Start of Stored data
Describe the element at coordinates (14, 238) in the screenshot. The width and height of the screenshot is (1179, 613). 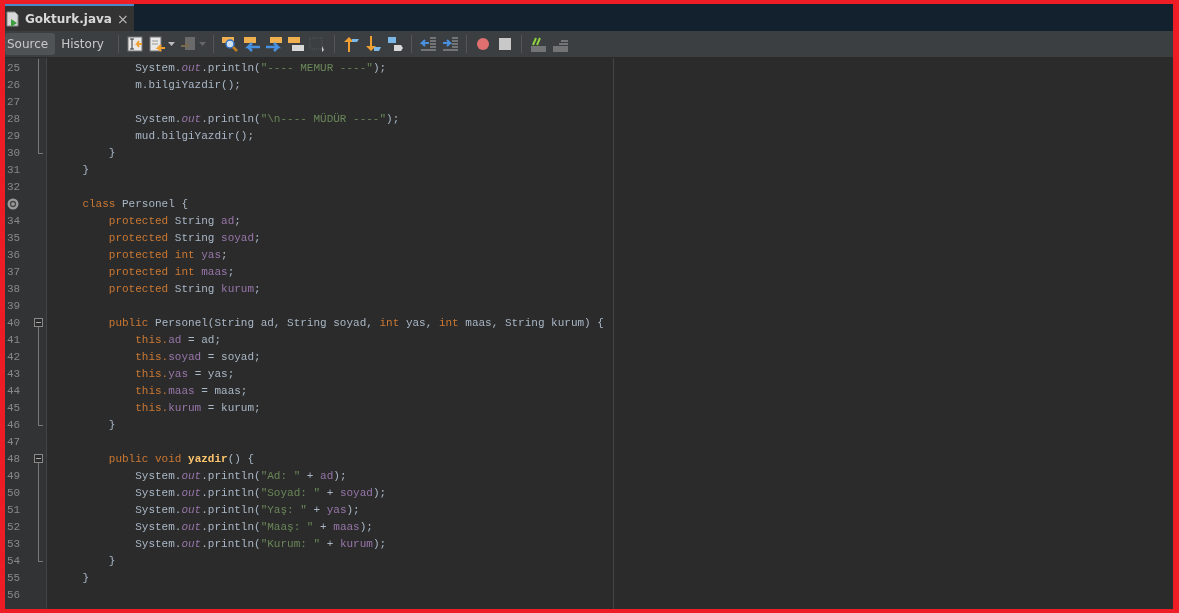
I see `line-number: 35` at that location.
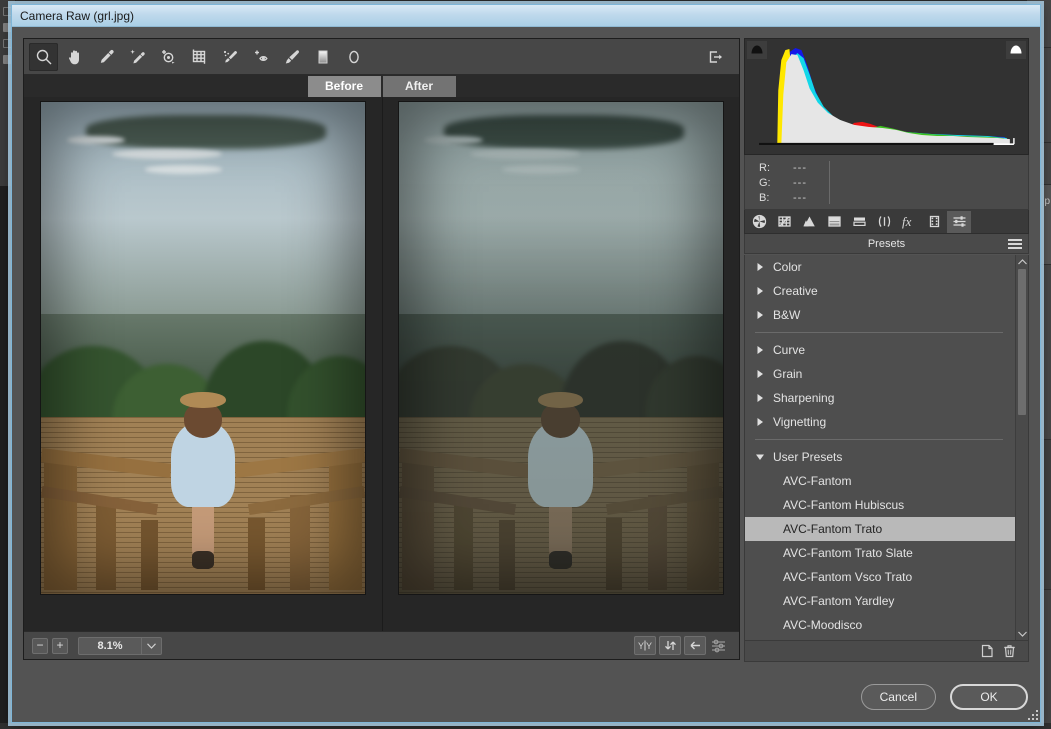 Image resolution: width=1051 pixels, height=729 pixels. I want to click on photoshop-status-bar, so click(526, 726).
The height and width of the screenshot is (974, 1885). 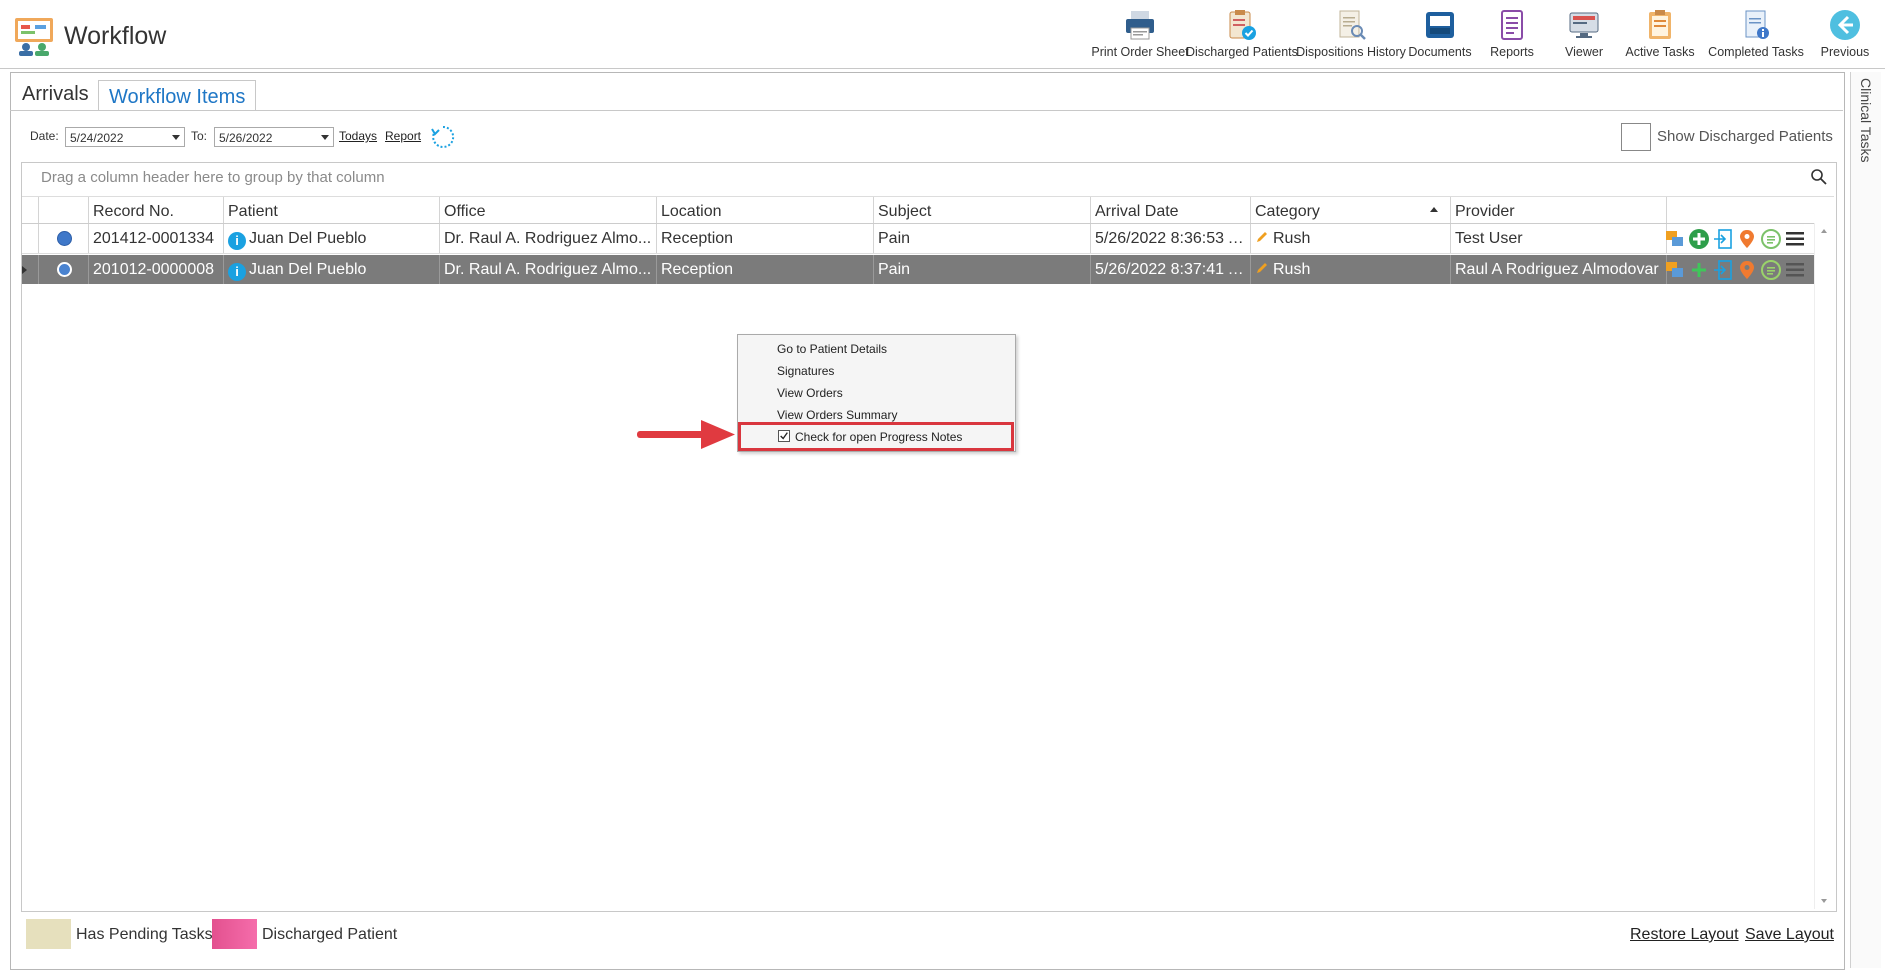 What do you see at coordinates (274, 137) in the screenshot?
I see `date-to-picker: 5/26/2022` at bounding box center [274, 137].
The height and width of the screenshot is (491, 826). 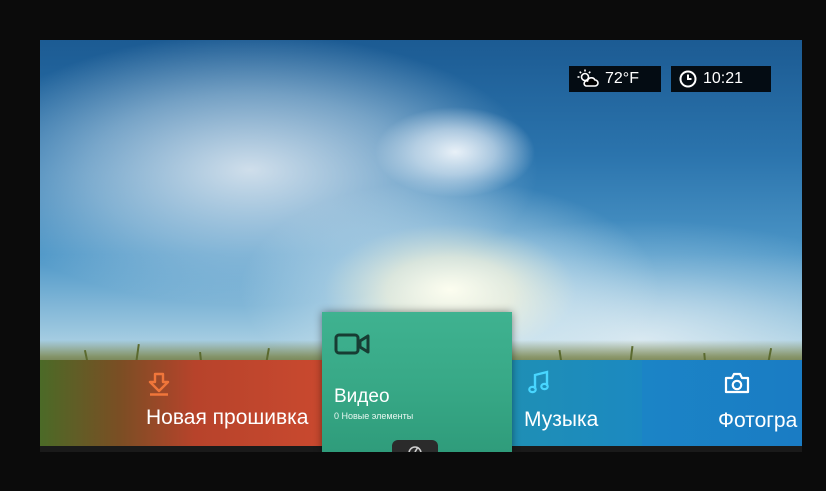 What do you see at coordinates (181, 403) in the screenshot?
I see `menu-item-firmware: Новая прошивка` at bounding box center [181, 403].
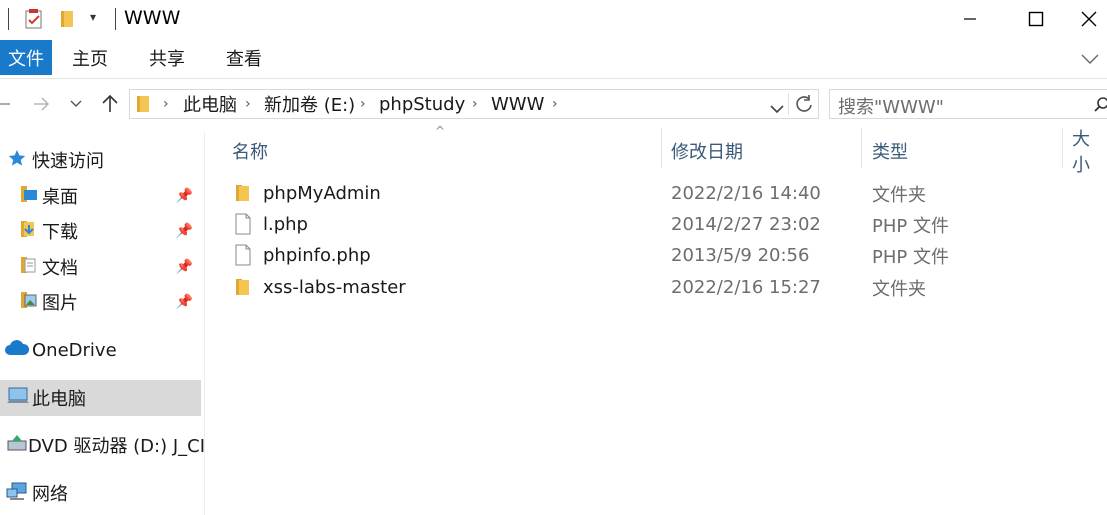 The image size is (1107, 515). What do you see at coordinates (19, 494) in the screenshot?
I see `network-icon` at bounding box center [19, 494].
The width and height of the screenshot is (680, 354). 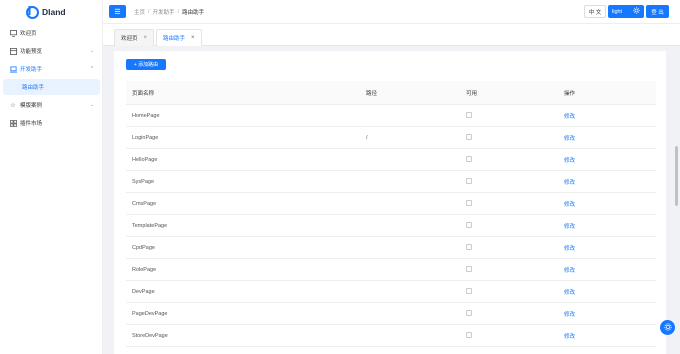 What do you see at coordinates (140, 12) in the screenshot?
I see `breadcrumb-home: 主页` at bounding box center [140, 12].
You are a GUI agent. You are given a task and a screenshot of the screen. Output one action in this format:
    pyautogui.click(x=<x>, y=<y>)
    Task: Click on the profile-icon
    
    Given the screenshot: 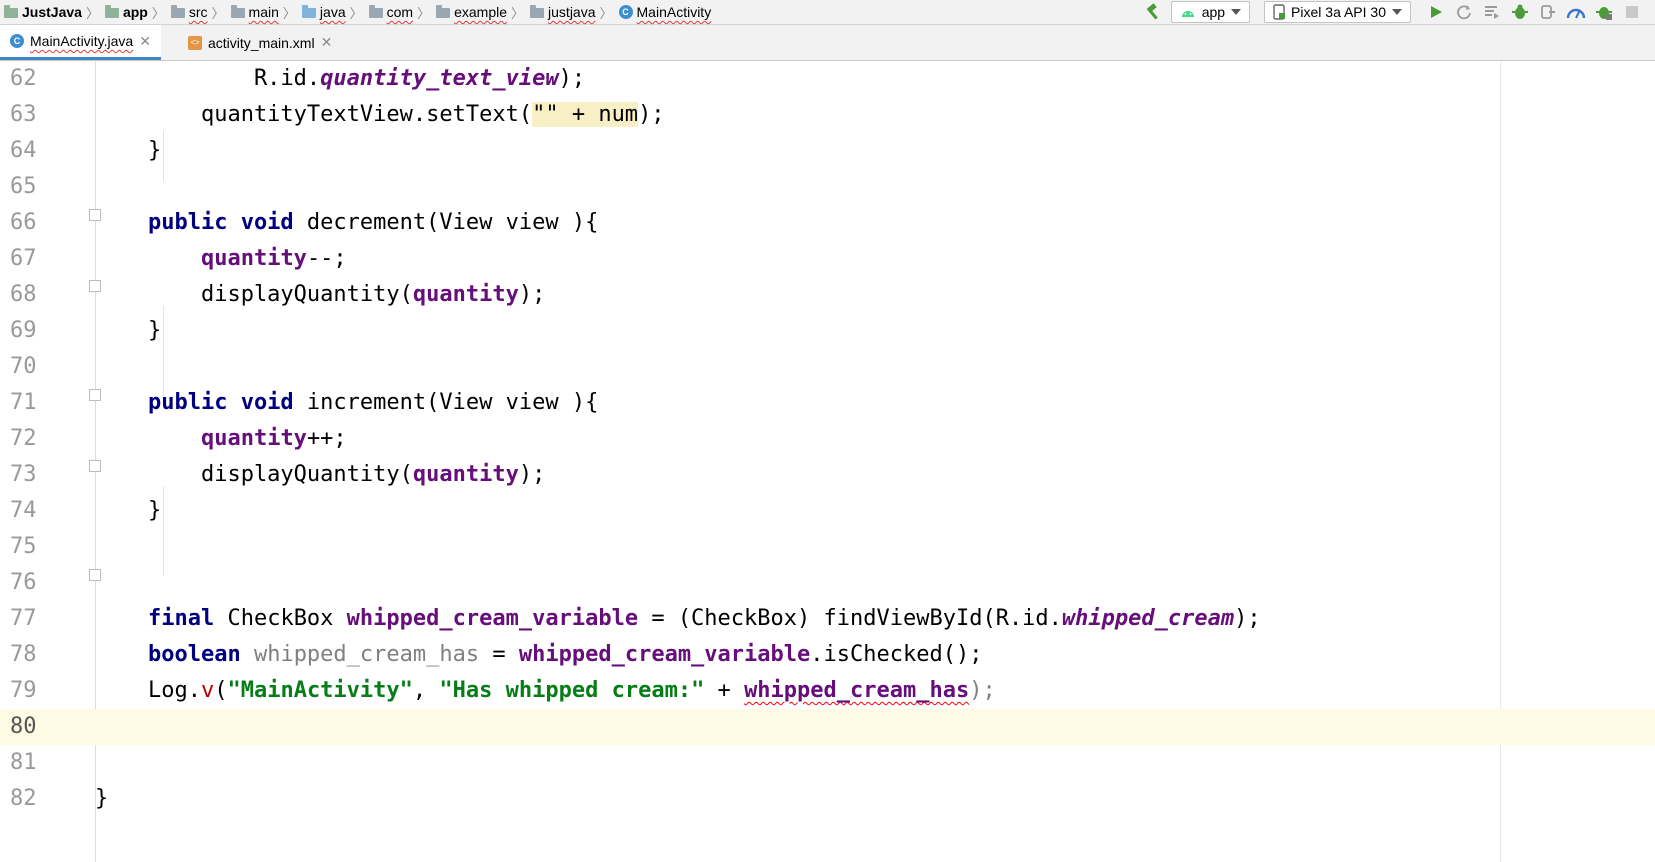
End of Stored data
» Assignment: Retype the rows from their first line through the line with "at that location.", including both, and leave the pictures out.

» Final answer:
Describe the element at coordinates (14, 238) in the screenshot. The width and height of the screenshot is (1179, 613). 
I see `line-number: 35` at that location.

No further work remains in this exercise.